Выбрать главу

Школа была камерной и очень заботливой в отношении своих учеников. Кстати, с первого до последнего класса я проучился в классе «А».

Но школа была тяжелой, я её не любил. Мы занимались в две смены, очень тяжело было утром вставать. Занятия в первую смену начинались непривычно рано, и подниматься приходилось часов в шесть, если не раньше. Уроки начинались в восемь.

Я вставал в шесть, обливался холодной водой и садился делать уроки, которое у меня оставалось со вчерашнего дня: часть уроков я доделывал утром. Потом пятнадцатиминутная прогулка до школы. Первые два-три класса я ходил обязательно в сопровождении домработницы — всё той же Анны Тимофеевны.
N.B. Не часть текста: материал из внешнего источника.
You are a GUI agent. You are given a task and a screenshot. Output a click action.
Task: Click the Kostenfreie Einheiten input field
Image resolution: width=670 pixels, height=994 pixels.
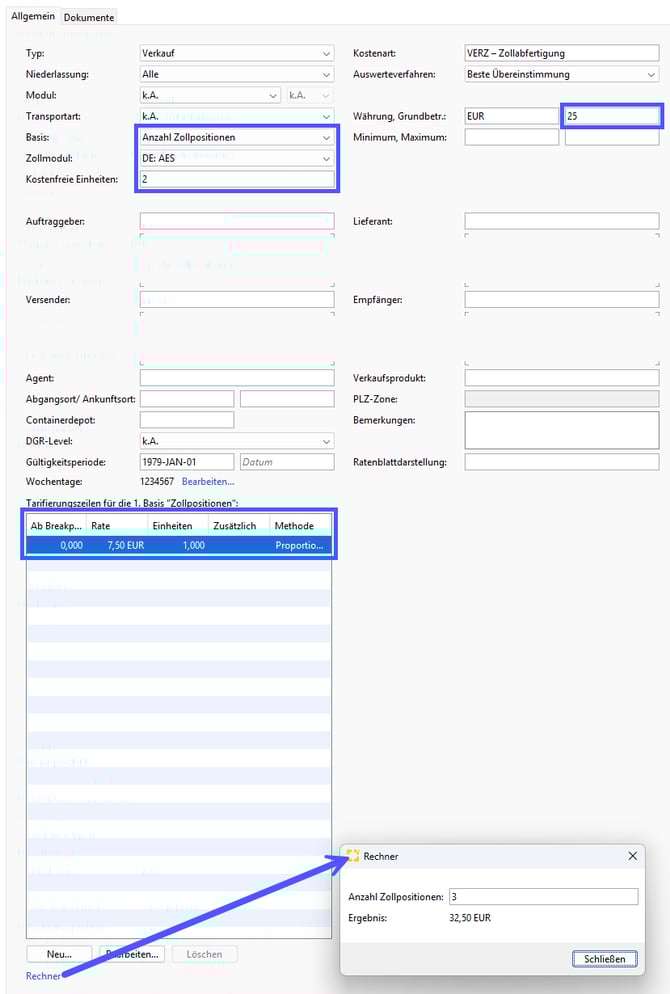[237, 179]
И всегда надо мной нависала бабушка, которая не позволяла мне расслабиться, постоянно жестко контролировала, чтобы я делал уроки. У нее была идея «хорошизма», сверхусилия. Она меня заставляла повторять весь курс во время дачного отдыха. Это означало, что в определенные часы — скажем, с двенадцати до двух или с одиннадцати до трех — я занимаюсь физикой, математикой, русским языком или еще какой-нибудь ерундой по программе пройденного года. Я должен был за лето постоянно изучать то, что уже пройдено в течение прошлого учебного года, чтобы начать новый год «ориентированным», чтобы не отвыкать от учебы за лето и начать следующий учебный год почти без перерыва.

И я, как дурак, сидел и занимался этой физикой чертовой, решал задачки. Но толку от этого особо не вышло, потому что я всегда получал по физике двойки, в лучшем случае — тройки…

Пионером я стал очень поздно. Старался долго не становиться пионером — никто особо и не звал, но уже было как-то неприлично, потому что скоро в комсомол, а я еще даже не пионер. Стал я этим пионером, по-моему, в четвертом классе.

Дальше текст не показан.